The Slits - Instant Hit 1979


"So Tough", a frenetic pisstake of macho posturing, gives way to the doleful skank of "Spend, Spend, Spend", its sliding bass and brittle-nerved percussion perfectly complementing the lyric's sketch of a shopaholic vainly trying to "satisfy this empty feeling" with impulse purchases.

The Slits - So Tough 1979


The Slits - Spend, Spend, Spend 1979


"Shoplifting" turns "Spend, Spend, Spend" inside out: the first song's woman-as-consumerist dupe is transformed in the second's petty-thief-as-feminist rebel. Frantic punk reggae, "Shoplifting" surges into adrenalized overdrive as Ari Up, caught red-handed, yells "do the runner". The song climaxes with a shattering scream that mingles terror, glee, and relief at escaping the supermarket detective, a yowl that collapses into the giggled gasp, "I've pissed my knickers!"

The Slits - Shoplifting 1979


The fast songs on Cut are exhilarating - "Shoplifting", "Love Und Romance" (a romance-as-brain-death parody), and the single "Typical Girls" (a diatribe against un-Slitty females who "don't create, don't rebel" and whose heads are addled with women's-magazine-induced anxieties about "spots, fat, unnatural smells").

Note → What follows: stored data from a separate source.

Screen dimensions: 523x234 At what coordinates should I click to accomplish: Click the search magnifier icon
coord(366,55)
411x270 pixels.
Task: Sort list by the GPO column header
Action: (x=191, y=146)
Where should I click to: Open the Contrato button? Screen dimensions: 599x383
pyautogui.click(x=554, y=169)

The Slits - Typical Girls 1979


The most emotionally haunting songs, though, are down-tempo and despondent in the mold of "Spend, Spend, Spend": "FM", "Ping Pong Affair" and "Newtown".
The last takes its name from towns built from scratch after the Second World War, some encircling London and designed to absorb the capital's population overflow, others built in the rural middle of nowhere. All of them, typically, started life as an architect's and urban planner's utopian vision before swiftly degenerating into characterless gridzones of anomie and despair. "Newtown" draws a disconcerting parallel between the normal citizens hooked on cultural tranquilizers like "televisiono" and "footballino", and the Slits' own bohemian peers zonked on illegal narcotics. On the track, Albertine's jittery scrape mimics the fleshcrawling ache of cold turkey.

The Slits - Newtown 1979


Withdrawal of an emotional kind inspired "Ping Pong Affair". Ari Up measures out the empty postbreakup evenings with masturbation ("Same old thing yeah I know/Everybody does it") and cigarettes.

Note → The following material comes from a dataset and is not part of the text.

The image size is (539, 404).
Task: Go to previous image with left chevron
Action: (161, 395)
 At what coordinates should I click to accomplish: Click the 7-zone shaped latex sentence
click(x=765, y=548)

The Slits - Ping Pong Affair 1979


Cut's famous cover photograph of the group as mud-smeared Amazons combines nostalgie de la boue with she-warrior defiance to jab the casual record shop browser right in the eye. Naked but for loincloths and war paint, the three Slits stand proudly bare breasted, outstaring the camera's gaze. Behind them you can see the wall of a picturesque cottage, brambles and roses clambering up the side as if to underline the "we're no delicate English roses and this is no come-hither look" stance. The cottage was Ridge Farm, the studio where Bovell produced Cut. Says Ari Up, "We got so into the countryside when we were doing the album, to the point of rolling around in the earth. So we decided to cover ourselves in mud and show that women could be sexy without dressing in a prescribed way. Sexy in a natural way, and naked without being pornographic".